Margin on Naked ETF Options

Discussion in 'Options' started by dave_s, Oct 18, 2009.

  1. dave_s

    dave_s

  2. The margin is going to increase. The appropriate paragraph is:

    >> For a listed, uncovered option on a leveraged ETF, the formula above will continue to apply; however, the percentages of the underlying ETFmarket value will be determined using the same methodology as the underlying ETF. Thus, instead of using 15% of the ETFmarket value for a broad-based ETF and 20% for a narrow-based ETF, a leveraged ETF at 200% would use 30% (two times 15%, or 40% for narrow-based) of the market value, and a leveraged ETF at 300% would use 45% (three times 15%, or 60% for narrow-based). <<

    Figure out the nature of the ETF you're looking at and use the appropriate new numbers.
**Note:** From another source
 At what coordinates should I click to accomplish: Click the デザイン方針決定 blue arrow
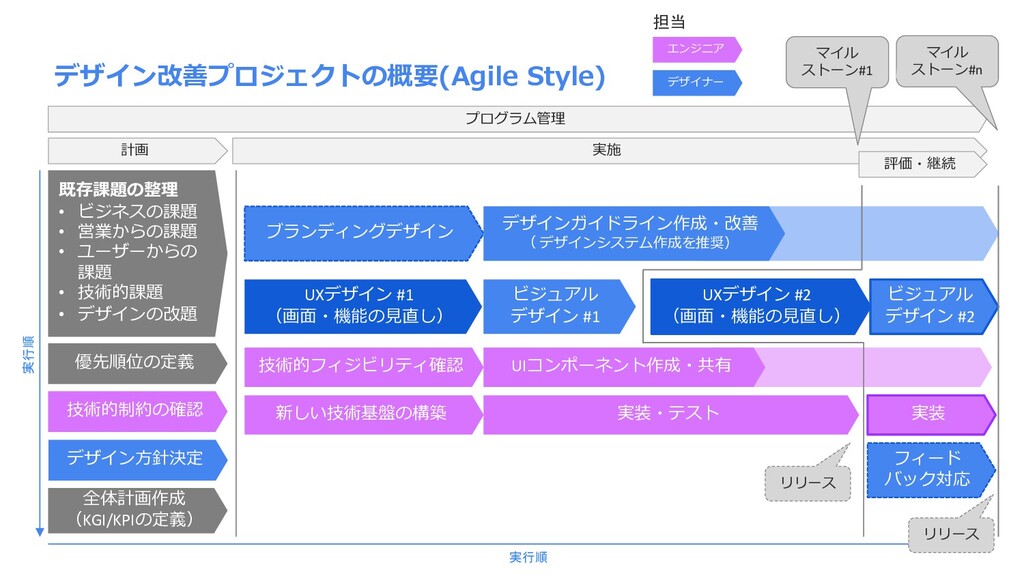(137, 460)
    You can get some help with margin at the CBOE. They're calculator is at:

    http://www.cboe.com/tradtool/mCalc/default.aspx

    and they offer a margin manual at:

    http://www.cboe.com/tradtool/mCalc/default.aspx


    Yes, margin can be a PITA :)
     
  3. dave_s

    dave_s

    What is your reading of the order of the increased margin calculation. Will they first increase the margin (by 2 or 3) and then back off the Out of the Money amount and still possibly produce 15 or 20% min requirement for deep OTM options.

    Or back off the OTM amount and then double or triple the requirement.